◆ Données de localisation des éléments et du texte
====

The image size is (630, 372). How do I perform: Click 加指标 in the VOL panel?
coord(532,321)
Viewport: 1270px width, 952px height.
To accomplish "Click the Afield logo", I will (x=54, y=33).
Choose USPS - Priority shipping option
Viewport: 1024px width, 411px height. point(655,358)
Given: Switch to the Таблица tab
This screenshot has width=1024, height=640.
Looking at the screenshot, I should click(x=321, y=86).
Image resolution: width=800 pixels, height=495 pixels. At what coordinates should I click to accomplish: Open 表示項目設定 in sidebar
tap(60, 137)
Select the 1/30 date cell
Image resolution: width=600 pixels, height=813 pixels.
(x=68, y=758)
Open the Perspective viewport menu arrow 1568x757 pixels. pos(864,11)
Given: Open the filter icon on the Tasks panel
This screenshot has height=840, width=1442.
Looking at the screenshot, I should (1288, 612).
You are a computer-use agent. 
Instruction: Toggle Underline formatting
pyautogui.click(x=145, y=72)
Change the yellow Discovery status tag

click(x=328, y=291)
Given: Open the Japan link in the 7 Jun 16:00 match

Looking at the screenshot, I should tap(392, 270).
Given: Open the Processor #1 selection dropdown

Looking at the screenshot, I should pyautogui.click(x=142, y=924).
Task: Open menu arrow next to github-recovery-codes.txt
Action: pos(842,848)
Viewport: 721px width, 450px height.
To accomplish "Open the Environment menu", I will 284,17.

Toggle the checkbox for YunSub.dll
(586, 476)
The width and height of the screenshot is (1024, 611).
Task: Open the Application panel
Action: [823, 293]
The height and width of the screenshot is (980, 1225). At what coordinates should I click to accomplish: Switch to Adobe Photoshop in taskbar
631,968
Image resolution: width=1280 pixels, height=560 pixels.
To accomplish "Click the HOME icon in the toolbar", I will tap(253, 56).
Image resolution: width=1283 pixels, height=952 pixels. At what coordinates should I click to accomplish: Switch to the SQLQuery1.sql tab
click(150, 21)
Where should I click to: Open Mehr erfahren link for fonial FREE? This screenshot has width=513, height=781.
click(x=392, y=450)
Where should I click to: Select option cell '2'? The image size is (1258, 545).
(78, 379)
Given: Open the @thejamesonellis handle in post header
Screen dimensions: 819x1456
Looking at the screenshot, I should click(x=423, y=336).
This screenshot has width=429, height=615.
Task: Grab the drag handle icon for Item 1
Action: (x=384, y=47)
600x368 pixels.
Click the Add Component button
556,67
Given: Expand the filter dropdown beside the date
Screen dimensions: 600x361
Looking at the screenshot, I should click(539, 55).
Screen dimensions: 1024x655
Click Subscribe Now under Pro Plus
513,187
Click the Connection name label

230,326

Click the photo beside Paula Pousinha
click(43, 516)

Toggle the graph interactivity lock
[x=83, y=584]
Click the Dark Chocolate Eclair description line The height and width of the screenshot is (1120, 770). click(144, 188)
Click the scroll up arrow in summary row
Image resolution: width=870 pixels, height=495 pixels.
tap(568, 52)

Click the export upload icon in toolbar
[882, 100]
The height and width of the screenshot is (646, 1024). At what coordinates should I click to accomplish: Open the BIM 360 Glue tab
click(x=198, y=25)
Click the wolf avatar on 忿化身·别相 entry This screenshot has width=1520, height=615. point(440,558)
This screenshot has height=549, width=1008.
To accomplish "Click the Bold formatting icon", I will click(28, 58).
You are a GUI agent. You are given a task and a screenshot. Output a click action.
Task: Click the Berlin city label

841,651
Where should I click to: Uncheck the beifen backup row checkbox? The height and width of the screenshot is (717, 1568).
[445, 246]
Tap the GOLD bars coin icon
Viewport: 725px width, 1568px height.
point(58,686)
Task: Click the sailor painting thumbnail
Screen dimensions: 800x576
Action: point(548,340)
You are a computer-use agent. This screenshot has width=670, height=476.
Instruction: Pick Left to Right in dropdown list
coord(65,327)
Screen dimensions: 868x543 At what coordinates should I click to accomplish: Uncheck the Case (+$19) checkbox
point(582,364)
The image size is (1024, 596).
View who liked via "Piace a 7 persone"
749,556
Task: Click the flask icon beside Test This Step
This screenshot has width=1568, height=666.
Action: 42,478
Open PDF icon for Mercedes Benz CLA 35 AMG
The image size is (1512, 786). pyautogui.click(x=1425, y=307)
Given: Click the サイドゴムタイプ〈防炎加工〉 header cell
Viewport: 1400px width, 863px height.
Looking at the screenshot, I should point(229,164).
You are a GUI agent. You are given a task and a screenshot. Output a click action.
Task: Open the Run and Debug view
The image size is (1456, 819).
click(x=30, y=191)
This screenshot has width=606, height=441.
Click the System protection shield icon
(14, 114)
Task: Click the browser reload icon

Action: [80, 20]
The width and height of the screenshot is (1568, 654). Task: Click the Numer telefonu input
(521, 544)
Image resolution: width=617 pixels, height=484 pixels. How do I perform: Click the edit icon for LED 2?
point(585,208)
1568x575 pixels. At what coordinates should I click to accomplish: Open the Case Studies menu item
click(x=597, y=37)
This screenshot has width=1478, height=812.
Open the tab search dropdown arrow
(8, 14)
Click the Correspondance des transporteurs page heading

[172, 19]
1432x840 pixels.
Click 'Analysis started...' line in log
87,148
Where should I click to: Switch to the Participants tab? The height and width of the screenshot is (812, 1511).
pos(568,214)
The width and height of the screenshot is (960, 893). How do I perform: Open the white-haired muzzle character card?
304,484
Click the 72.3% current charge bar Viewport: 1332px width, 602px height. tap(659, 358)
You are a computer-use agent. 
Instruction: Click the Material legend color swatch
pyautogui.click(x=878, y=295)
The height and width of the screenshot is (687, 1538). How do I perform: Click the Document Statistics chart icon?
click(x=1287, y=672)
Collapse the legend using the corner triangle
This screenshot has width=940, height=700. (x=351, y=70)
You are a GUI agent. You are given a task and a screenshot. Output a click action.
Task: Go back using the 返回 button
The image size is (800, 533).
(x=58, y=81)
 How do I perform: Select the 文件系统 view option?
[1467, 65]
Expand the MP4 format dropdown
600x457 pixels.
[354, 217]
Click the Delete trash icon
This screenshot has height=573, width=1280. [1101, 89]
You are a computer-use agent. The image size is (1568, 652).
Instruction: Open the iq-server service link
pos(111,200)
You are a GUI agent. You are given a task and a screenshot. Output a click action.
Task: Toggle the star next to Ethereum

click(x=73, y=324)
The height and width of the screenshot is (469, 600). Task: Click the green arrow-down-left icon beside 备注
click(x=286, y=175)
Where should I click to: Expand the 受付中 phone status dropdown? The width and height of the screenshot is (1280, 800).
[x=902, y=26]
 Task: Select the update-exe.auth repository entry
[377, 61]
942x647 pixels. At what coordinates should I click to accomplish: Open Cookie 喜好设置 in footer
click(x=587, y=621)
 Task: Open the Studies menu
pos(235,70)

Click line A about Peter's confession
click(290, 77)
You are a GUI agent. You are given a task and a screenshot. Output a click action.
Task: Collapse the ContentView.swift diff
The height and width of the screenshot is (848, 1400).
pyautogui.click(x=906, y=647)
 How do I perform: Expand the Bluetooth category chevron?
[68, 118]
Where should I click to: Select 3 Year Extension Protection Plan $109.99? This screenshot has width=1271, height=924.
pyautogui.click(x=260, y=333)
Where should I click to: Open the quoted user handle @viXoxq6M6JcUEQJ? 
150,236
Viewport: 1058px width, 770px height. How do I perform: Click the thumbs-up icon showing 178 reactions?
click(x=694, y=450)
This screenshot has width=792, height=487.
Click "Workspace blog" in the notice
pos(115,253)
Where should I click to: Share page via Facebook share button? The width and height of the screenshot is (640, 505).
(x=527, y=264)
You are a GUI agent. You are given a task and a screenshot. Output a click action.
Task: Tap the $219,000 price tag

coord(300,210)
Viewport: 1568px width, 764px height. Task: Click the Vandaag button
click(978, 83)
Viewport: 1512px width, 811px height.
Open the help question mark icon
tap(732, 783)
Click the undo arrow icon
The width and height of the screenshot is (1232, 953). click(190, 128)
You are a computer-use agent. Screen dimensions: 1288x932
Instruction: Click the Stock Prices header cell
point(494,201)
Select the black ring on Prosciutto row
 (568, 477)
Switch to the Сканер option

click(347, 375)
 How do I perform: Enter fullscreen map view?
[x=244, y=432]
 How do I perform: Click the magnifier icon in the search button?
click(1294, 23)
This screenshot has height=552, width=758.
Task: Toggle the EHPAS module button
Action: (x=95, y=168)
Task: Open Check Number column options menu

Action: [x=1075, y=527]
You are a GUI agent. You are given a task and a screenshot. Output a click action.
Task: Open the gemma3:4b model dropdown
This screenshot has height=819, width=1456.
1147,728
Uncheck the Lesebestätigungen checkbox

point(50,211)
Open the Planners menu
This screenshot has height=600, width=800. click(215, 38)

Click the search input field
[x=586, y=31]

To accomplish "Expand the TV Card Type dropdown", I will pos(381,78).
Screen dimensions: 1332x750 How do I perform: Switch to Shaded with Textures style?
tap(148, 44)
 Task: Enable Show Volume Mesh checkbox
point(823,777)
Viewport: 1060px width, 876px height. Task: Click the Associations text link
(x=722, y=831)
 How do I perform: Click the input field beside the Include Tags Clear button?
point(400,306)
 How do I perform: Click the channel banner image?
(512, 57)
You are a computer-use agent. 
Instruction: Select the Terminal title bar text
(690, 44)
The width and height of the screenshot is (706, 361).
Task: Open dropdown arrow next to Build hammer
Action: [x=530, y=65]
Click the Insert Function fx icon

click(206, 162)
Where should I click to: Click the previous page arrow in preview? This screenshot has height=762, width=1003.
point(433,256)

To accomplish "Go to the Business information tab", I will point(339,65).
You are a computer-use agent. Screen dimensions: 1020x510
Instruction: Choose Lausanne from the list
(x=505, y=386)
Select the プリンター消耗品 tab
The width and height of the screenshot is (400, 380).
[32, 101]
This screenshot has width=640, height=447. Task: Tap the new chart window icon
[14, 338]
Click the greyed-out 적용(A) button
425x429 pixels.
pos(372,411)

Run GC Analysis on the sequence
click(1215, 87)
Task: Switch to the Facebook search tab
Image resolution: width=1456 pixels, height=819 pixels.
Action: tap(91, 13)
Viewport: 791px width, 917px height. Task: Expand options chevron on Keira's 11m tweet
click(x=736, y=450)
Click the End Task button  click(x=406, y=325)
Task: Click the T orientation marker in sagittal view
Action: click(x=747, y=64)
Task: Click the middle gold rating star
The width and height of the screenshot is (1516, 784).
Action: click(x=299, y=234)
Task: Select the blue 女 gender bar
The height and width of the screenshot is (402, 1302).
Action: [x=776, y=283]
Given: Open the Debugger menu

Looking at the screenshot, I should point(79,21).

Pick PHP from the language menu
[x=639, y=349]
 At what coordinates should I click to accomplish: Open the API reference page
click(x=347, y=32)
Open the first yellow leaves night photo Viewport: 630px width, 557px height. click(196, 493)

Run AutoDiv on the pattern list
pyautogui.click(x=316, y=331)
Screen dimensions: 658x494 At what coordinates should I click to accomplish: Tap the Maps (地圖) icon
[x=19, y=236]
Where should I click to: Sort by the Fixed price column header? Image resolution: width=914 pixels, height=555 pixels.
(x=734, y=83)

====

◆ Travail demandé
Recopiez à l'identique le passage de la liste qui va de la ligne contenant "Click the Delete trash icon" jusqu'à la ligne contenant "pos(235,70)", ces deux lignes incluses.

◆ Réponse
Click the Delete trash icon
This screenshot has height=573, width=1280. [1101, 89]
You are a computer-use agent. The image size is (1568, 652).
Instruction: Open the iq-server service link
pos(111,200)
You are a GUI agent. You are given a task and a screenshot. Output a click action.
Task: Toggle the star next to Ethereum

click(x=73, y=324)
The height and width of the screenshot is (469, 600). Task: Click the green arrow-down-left icon beside 备注
click(x=286, y=175)
Where should I click to: Expand the 受付中 phone status dropdown? The width and height of the screenshot is (1280, 800).
[x=902, y=26]
 Task: Select the update-exe.auth repository entry
[377, 61]
942x647 pixels. At what coordinates should I click to accomplish: Open Cookie 喜好设置 in footer
click(x=587, y=621)
 Task: Open the Studies menu
pos(235,70)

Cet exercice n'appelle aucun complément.